Und diese werden gerade entwickelt, mit rasanter Geschwindigkeit. In den 1990er Jahren begann man dreidimensionale Zellkulturen jeweils derselben Zellarten in der Petrischale im Labor zu züchten und sie dann verschiedenen chemischen Stoffen – potentiellen Giften oder Medikamenten – auszusetzen. Zwar mit Erfolg, aber konnten damit weder eine Zellstruktur im menschlichen Körper, noch ein ganzes Organ oder der gesamte Körper simuliert werden. Seit 2010 werden diese dreidimensionalen Zellkulturen in technischen Mikrostrukturen fixiert und seit 2015 mit anderen Zellkulturen verbunden, sodass ganze Organe repräsentiert werden. Man nennt das ein Organ-on-a-chip. Mittlerweile kann man auch diese Zellkultur-Organe miteinander verbinden, um Organachsen und letztlich – man erwartet den Durchbruch 2020 – einen Human-on-a-chip zu konstruieren. Damit sind deutlich bessere Vorhersagen für die Wirkung potentieller Medikamente möglich, als durch Tierversuche.

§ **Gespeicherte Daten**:

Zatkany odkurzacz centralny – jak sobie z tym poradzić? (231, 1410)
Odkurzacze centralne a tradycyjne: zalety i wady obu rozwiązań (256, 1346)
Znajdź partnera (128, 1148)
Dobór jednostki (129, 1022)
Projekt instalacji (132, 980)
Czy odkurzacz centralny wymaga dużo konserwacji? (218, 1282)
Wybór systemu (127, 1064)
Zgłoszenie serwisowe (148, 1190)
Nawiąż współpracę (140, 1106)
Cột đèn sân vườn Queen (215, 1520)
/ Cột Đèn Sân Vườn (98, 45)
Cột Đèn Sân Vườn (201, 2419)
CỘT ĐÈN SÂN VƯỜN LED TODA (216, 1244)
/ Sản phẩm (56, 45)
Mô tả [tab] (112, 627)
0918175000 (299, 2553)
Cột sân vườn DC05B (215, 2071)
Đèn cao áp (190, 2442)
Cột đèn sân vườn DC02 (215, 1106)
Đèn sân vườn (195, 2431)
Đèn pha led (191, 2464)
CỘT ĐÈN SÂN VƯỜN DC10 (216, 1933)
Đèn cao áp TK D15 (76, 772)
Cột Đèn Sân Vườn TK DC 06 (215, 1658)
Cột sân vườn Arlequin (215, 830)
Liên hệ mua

§ **AUFGABE**: Gib den Text über Organ-on-a-chip vollständig und wortgetreu wieder.

§ **ANTWORTFELD**:
Und diese werden gerade entwickelt, mit rasanter Geschwindigkeit. In den 1990er Jahren begann man dreidimensionale Zellkulturen jeweils derselben Zellarten in der Petrischale im Labor zu züchten und sie dann verschiedenen chemischen Stoffen – potentiellen Giften oder Medikamenten – auszusetzen. Zwar mit Erfolg, aber konnten damit weder eine Zellstruktur im menschlichen Körper, noch ein ganzes Organ oder der gesamte Körper simuliert werden. Seit 2010 werden diese dreidimensionalen Zellkulturen in technischen Mikrostrukturen fixiert und seit 2015 mit anderen Zellkulturen verbunden, sodass ganze Organe repräsentiert werden. Man nennt das ein Organ-on-a-chip. Mittlerweile kann man auch diese Zellkultur-Organe miteinander verbinden, um Organachsen und letztlich – man erwartet den Durchbruch 2020 – einen Human-on-a-chip zu konstruieren. Damit sind deutlich bessere Vorhersagen für die Wirkung potentieller Medikamente möglich, als durch Tierversuche.